When a solution is submitted, we use axe-core to run an automated audit of your code.

This picks out common accessibility issues like not using semantic HTML and not having proper heading hierarchies, among others.

This automated audit is fairly surface level, so we encourage to you review the project and code in more detail with accessibility best practices in mind.

How does the CSS report work?

When a solution is submitted, we use stylelint to run an automated check on the CSS code.

We've added some of our own linting rules based on recommended best practices.
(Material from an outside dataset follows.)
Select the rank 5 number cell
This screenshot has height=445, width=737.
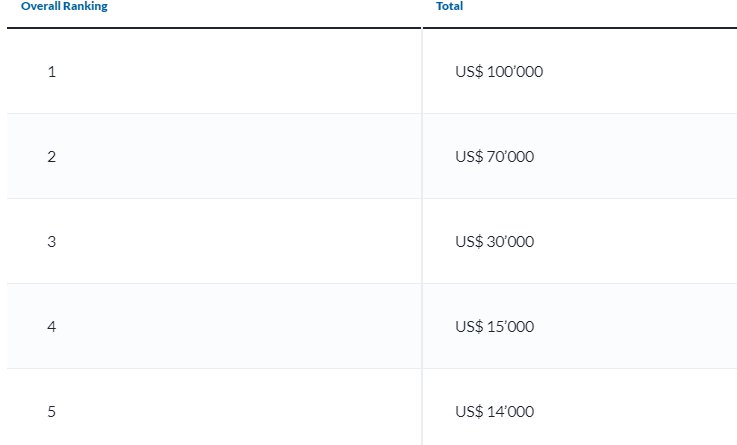[x=51, y=412]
These rules are prefixed with frontend-mentor/ which you'll see at the top of each issue in the report.

The report will audit all CSS, SCSS and Less files in your repository.

How does the HTML validation report work?

When a solution is submitted, we use html-validate to run an automated check on the HTML code.

The report picks out common HTML issues such as not using headings within section elements and incorrect nesting of elements, among others.

Note that the report can pick up “invalid” attributes, which some frameworks automatically add to the HTML. These attributes are crucial for how the frameworks function, although they’re technically not valid HTML. As such, some projects can show up with many HTML validation errors, which are benign and are a necessary part of the framework.

How does the JavaScript validation report work?

When a solution is submitted, we use eslint to run an automated check on the JavaScript code.

The report picks out common JavaScript issues such as not using semicolons and using var instead of let or const, among others.

The report will audit all JS and JSX files in your repository. We currently do not support Typescript or other frontend frameworks.